Task requirements: Given the records below, pull every line with the word "agent" into the answer.

Records supplied:
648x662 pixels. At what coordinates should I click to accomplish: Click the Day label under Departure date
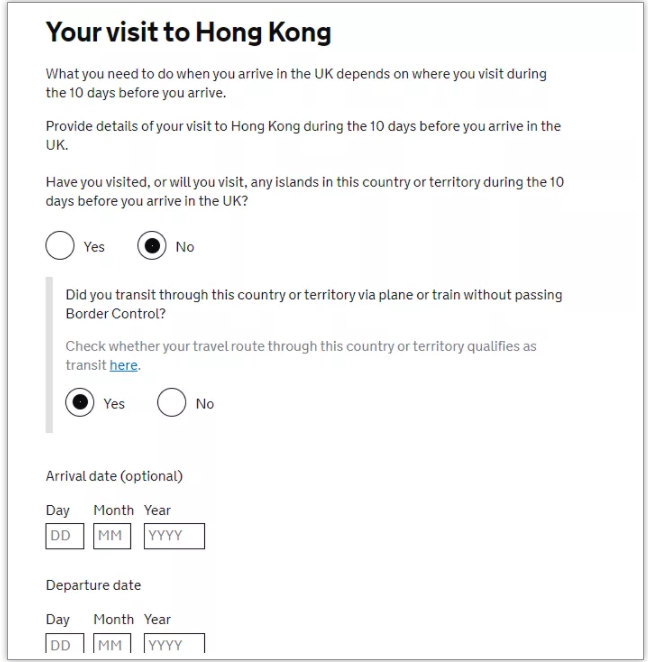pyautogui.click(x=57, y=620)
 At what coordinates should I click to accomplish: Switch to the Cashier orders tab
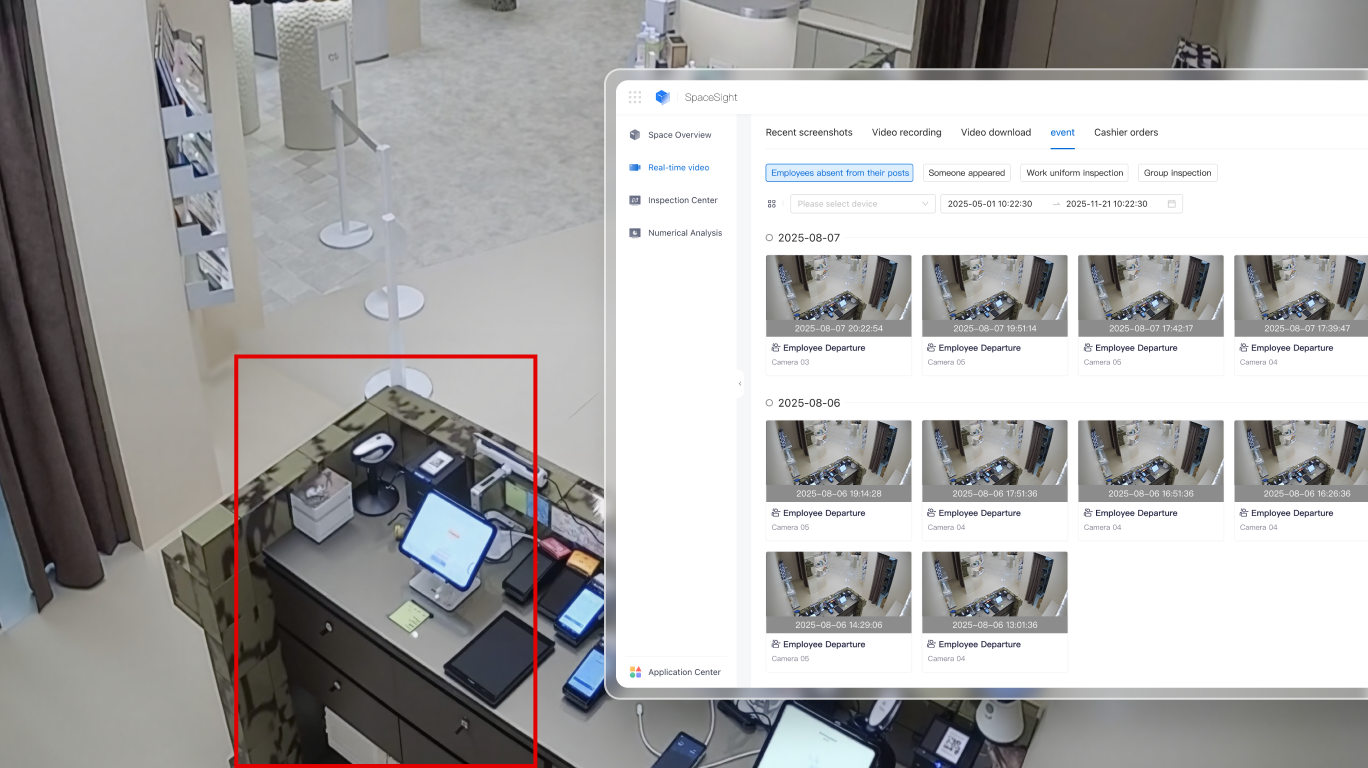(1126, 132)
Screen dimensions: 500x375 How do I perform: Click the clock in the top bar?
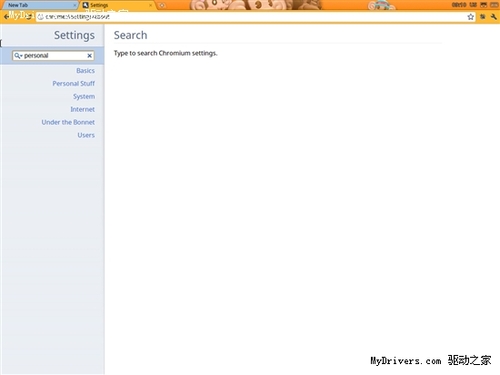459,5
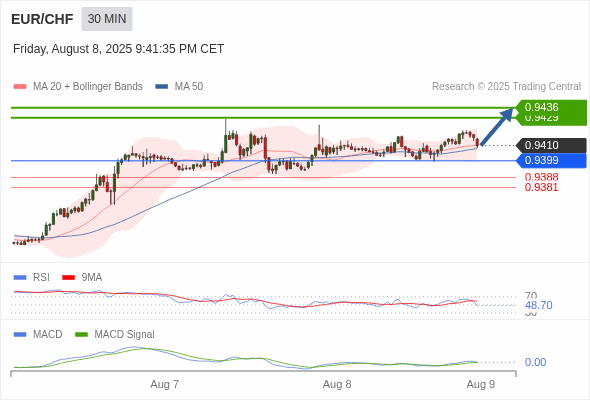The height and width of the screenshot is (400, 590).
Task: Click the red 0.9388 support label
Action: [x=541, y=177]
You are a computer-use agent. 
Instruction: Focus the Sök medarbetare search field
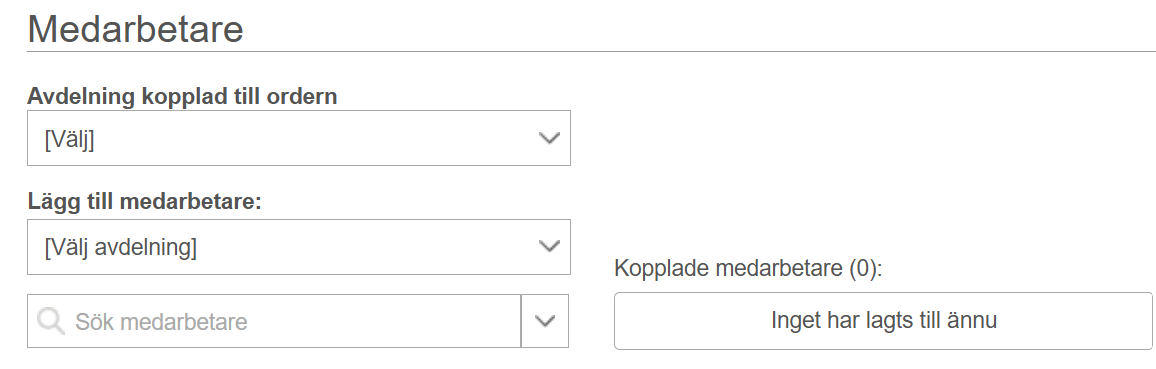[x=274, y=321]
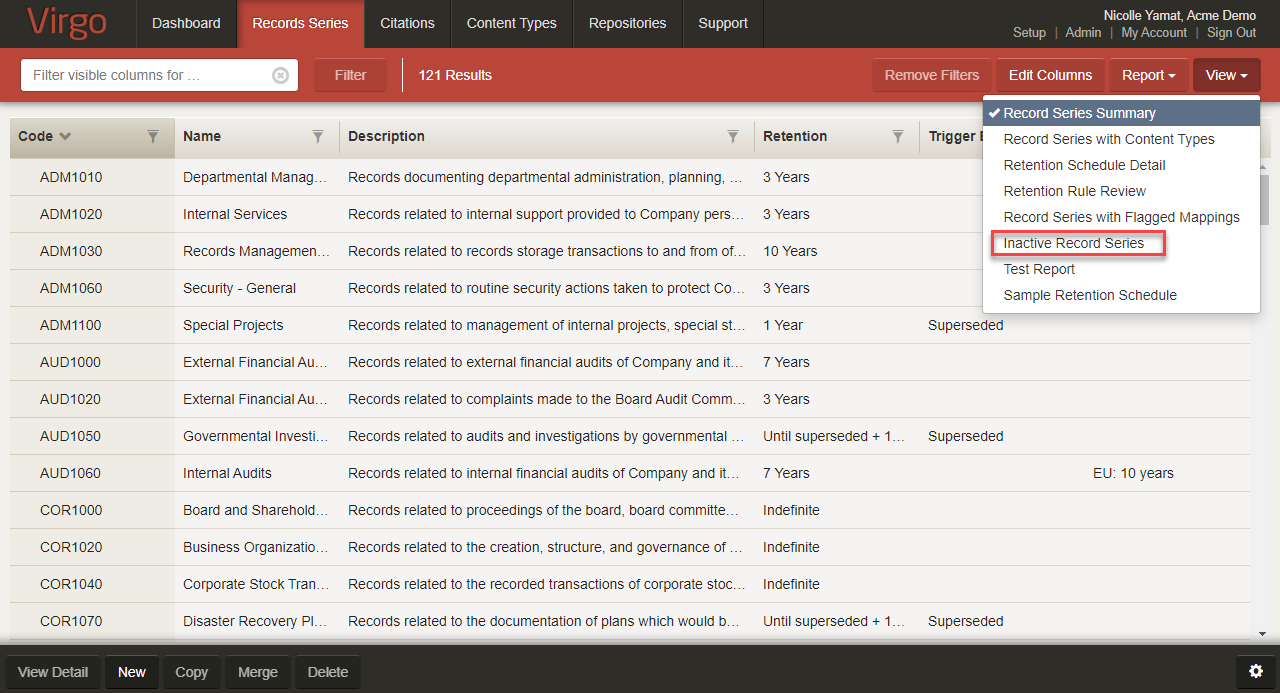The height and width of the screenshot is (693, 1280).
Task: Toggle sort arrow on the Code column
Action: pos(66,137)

---

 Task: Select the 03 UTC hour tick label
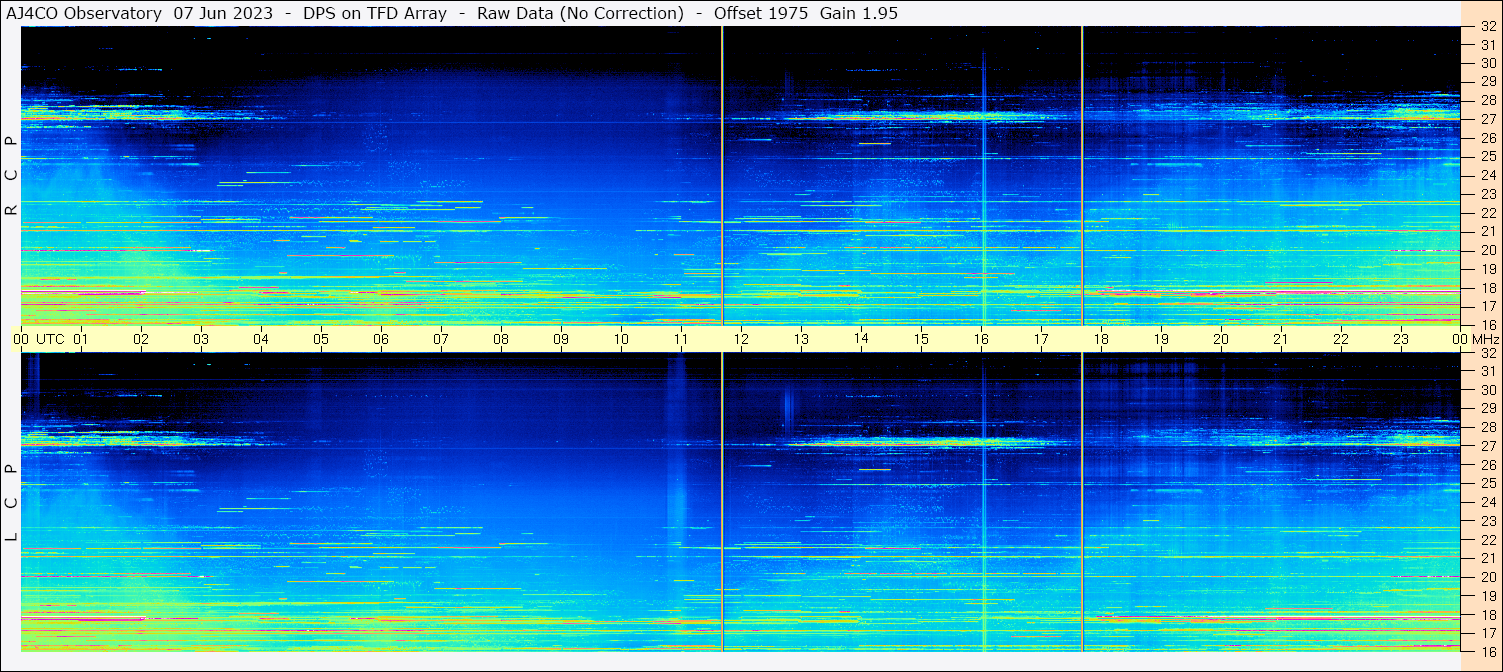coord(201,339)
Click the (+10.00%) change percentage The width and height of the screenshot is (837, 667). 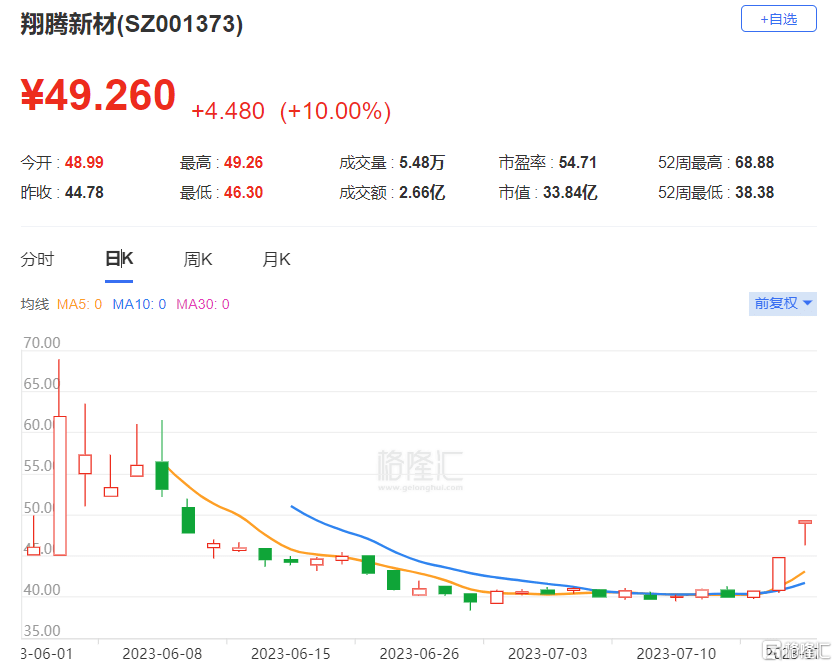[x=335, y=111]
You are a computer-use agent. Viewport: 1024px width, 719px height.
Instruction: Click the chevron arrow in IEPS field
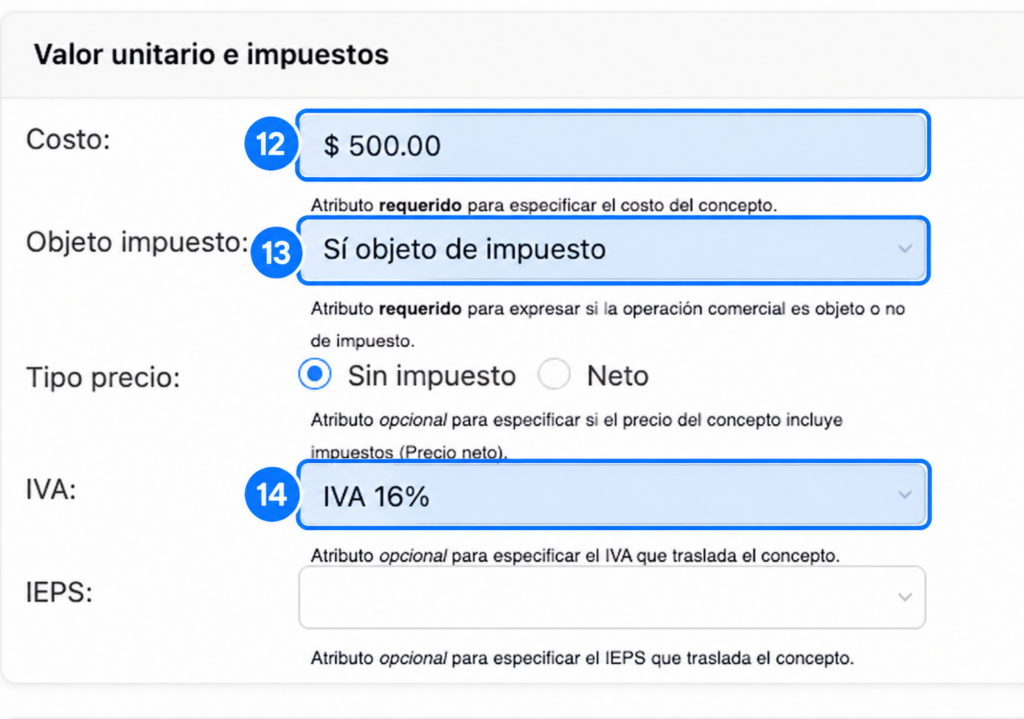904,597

Solved exercise:
You are a computer-use agent. 
You are a computer-use agent. Viewport: 1024px width, 719px height.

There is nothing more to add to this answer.